§ Tasks and exercises
- 1) In the FPV video tool documentation, condense the paragraph that begins "To generate OSD overlays" into a bulleted list that keeps its main facts.
- 2) According to the FPV video tool documentation, what shorter command can be used in place of generate-overlay-video?
- 3) Extend the FPV video tool documentation, picking up right after its final list item about DJIU0000.mp4.

§ Selected extract
# # #
What it is and what it can be used for

It is a Unix compatible command line tool intended to be used for various tasks related to modifying videos recorded with the DJI and Walksnail Avatar FPV video systems (but also works with other video sources) and working with .osd files recorded onto the goggles.

It can for example among other things transcode videos, fix the audio recorded by DJI air units and burn the OSD recorded using FPV.WTF onto a video.

How to use

Available commands

display-osd-file-info

Displays information about the specified OSD file like the recorded OSD layout and font variant which should be used to render the OSD file.

generate-overlay-frames

Generates OSD overlay frames. This command generates numbered OSD frame images from the specified OSD file and writes them into the specified output directory.

Use this command when you want to generate OSD frame images to check what the OSD looks like or when you want to manually burn the OSD onto a video.

generate-overlay-video

Generates an OSD overlay video. This command generates a transparent video with the OSD frames rendered from the specified OSD file. The generated video can then be used to play an FPV video with OSD without having to burn the OSD into the video using the play-video-with-osd command (or any other video player which can overlay a VP8/9 transparent video over another video in real time).

cut-video

Cuts a video file without transcoding by specifying the desired start and/or end timestamp.

fix-video-audio

Fixes a DJI Air Unit video's audio synchronization and/or volume

transcode-video

Transcodes a video file optionally burning OSD onto it. Also provides the option to fix the audio synchronization and/or volume at the same time as transcoding and also to hide things like dead pixels or dirt on the lens.

play-video-with-osd

Plays a video using the MPV video player with OSD by overlaying a transparent OSD video in real time. The transparent OSD video can be generated with the generate-overlay-video command.

help

Prints the CLI commands or help of the given subcommand(s)

Command aliases

The commands can be a bit long to write. For convenience they are aliased to the concatenation of the first letter of each word. For example the generate-overlay-video command can also be called with the gov command.

OSD fonts

To generate OSD overlays the OSD fonts in WTF.FPV bin format are needed. This program is using the fonts in the WTF.FPV bin format for rendering the OSD for both the DJI and Walksnail system. If needed you can convert your custom OSD font from Walksnail format to WTF.FPV bin format using hd_fpv_osd_font_tool. If you are using DJI goggles the same OSD font files you are using on your goggles can be used. You can put the files inside the ~/.local/share/hd_fpv_video_tool/fonts directory so that the program will use them automatically. You can also put them in any location on your filesystem and tell the program where to look using the DJI_OSD_FONTS_DIR environment variable or using the --font-dir or --osd-font-dir options depending on the command.

Example usage

For these examples we are assuming that:

  • You have installed the fonts in the default directory so that they will be found automatically
  • These files are present in the current directory:
    • DJIG0000.osd (the OSD file recorded by your goggles hacked with FPV.WTF)
    • DJIG0000.mp4 (video recorded by your goggles)
    • DJIU0000.mp4 (video recorded by your air unit if it has the capability)
# # #
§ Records
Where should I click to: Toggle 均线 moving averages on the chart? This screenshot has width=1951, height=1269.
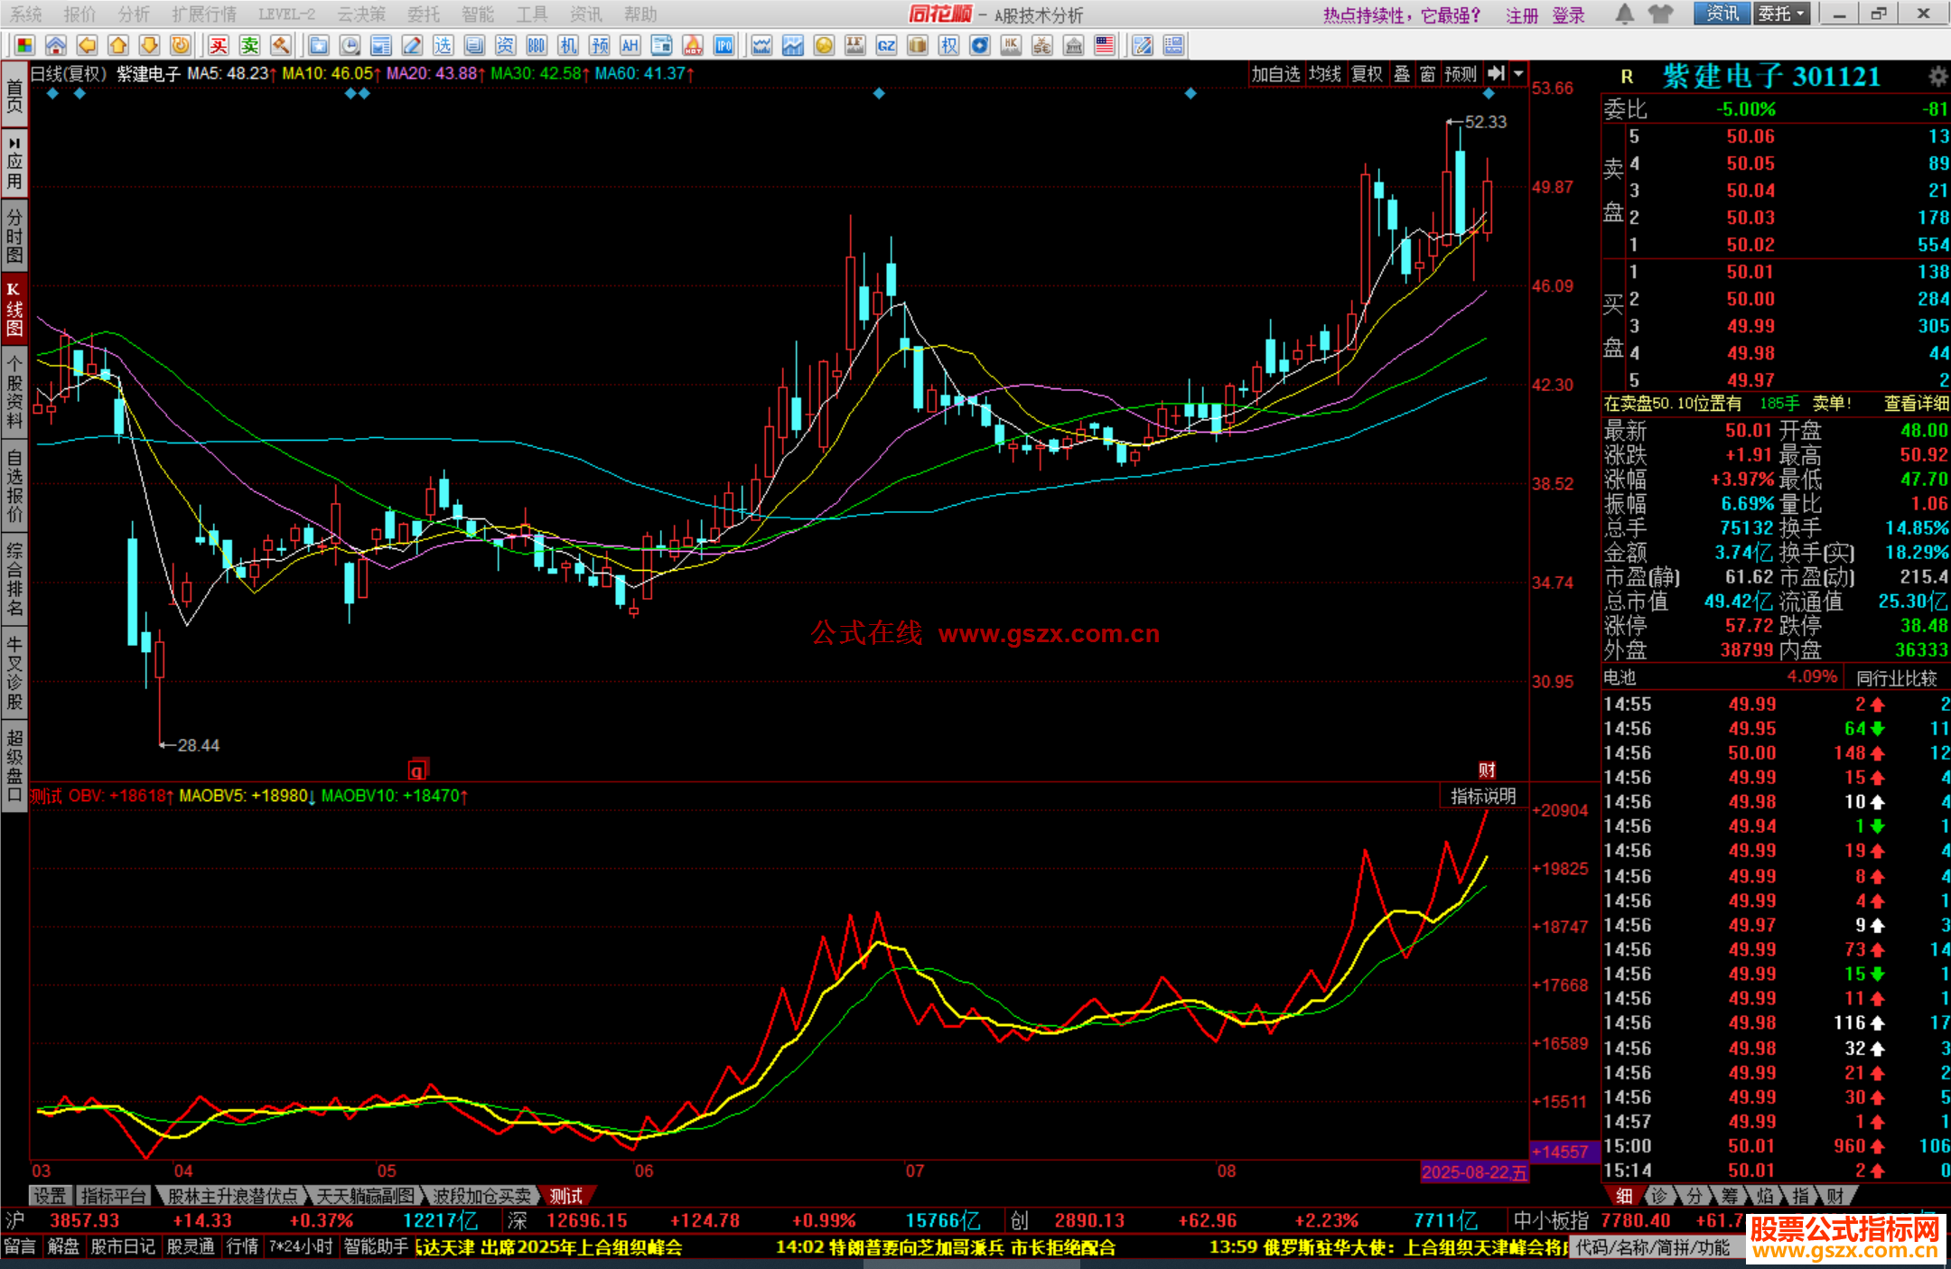(x=1324, y=74)
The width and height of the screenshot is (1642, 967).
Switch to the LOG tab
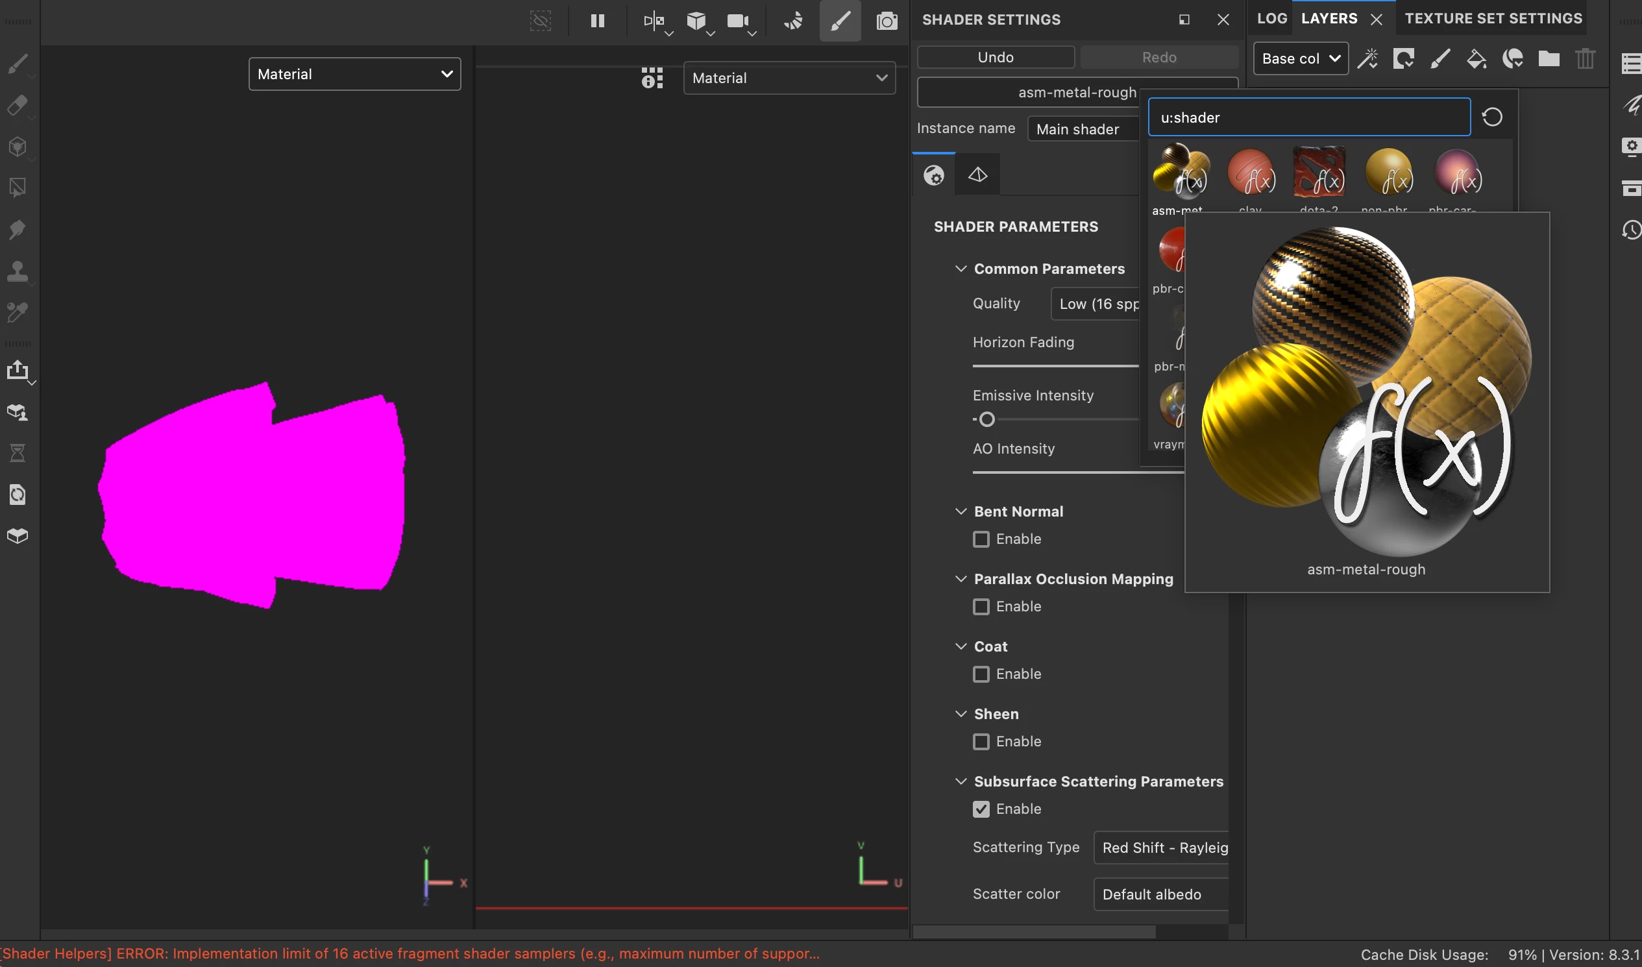(x=1271, y=19)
# # #
§ Task-by-task answers
- 1)
- Generating OSD overlays requires OSD fonts in WTF.FPV bin format.
- The program uses this format to render the OSD for both the DJI and Walksnail systems.
- Custom Walksnail fonts can be converted to WTF.FPV bin format with hd_fpv_osd_font_tool.
- DJI goggle users can use the same OSD font files as on their goggles.
- Fonts placed in ~/.local/share/hd_fpv_video_tool/fonts are used automatically.
- Fonts stored elsewhere can be located with the DJI_OSD_FONTS_DIR environment variable or with the --font-dir or --osd-font-dir options, depending on the command.

- 2) gov

- 3)
Transcoding a video and burning the OSD onto it

hd_fpv_video_tool transcode-video --osd DJIG0000.mp4

Will automatically use the DJIG0000.osd file in the same directory as the video and automatically select a name for the output file: DJIG0000_transcoded.mp4. The OSD file can automatically be found if it is named with the same DJIGXXXX prefix as the video file or with the same name but with .osd extension. You can also specify the OSD file to use and the output file name manually. The default encoder is libx265 so the output is encoded with the H.265 codec but the video encoder used can be selected with the --video-encoder option. The above command is equivalent to:

hd_fpv_video_tool transcode-video --osd-file DJIG0000.osd DJIG0000.mp4 DJIG0000_transcoded.mp4

If you want to burn the OSD onto a video coming from a DJI FPV air unit with audio you can do so while also fixing the audio synchronization and volume using this command:

hd_fpv_video_tool transcode-video --fix-audio --osd DJIU0000.mp4

Run hd_fpv_video_tool transcode-video --help or hd_fpv_video_tool help transcode-video for a list of all the options available for this command.

Generating a transparent OSD overlay video and playing an unmodified video with OSD

First we need to generate the transparent OSD overlay video:

hd_fpv_video_tool generate-overlay-video --target-video-file DJIG0000.mp4 DJIG0000.osd

This command will encode a transparent OSD overlay video encoded with the VP8 codec by default and write it into the DJIG0000_osd.webm file. The original video DJIG0000.mp4 will not be modified. It is only used to choose the right resolution and OSD scaling for the output video. We can then use the play-video-with-osd command to play the DJIG0000.mp4 file with overlayed OSD:

hd_fpv_video_tool play-video-with-osd DJIG0000.mp4

Installation

Easiest way

The easiest way is to use the AppImage provided in the latest release. It includes all the necessary dependencies. It can be put anywhere on your filesystem, just make it executable and run it. The only disadvantage of this method is that since the AppImage file contains all the dependencies it is fairly big.

Note that the generated AppImage files have only been tested on Fedora and Ubuntu and that on some distros like Ubuntu you may still need to install libfuse v2 for it to work without using the --appimage-extract option. To install libfuse on Debian and derivatives like Ubuntu use this command: sudo apt-get install -y libfuse2.

Building from source

Build dependencies

On Fedora

You probably want to instead install ffmpeg from RPM fusion on Fedora which has support for more codecs so start by installing the RPM Fusion repository:

sudo dnf install "https://download1.rpmfusion.org/free/fedora/rpmfusion-free-release-$(rpm -E %fedora).noarch.rpm"

then run

sudo dnf install -y ffmpeg{,-devel} clang

On Debian or Debian derivatives

sudo apt-get install -y ffmpeg libav{format,util,filter,device}-dev clang pkg-config

On macOS

Install rust and ffmpeg packages with brew:

brew install rust ffmpeg

Then you can continue building the tool with cargo.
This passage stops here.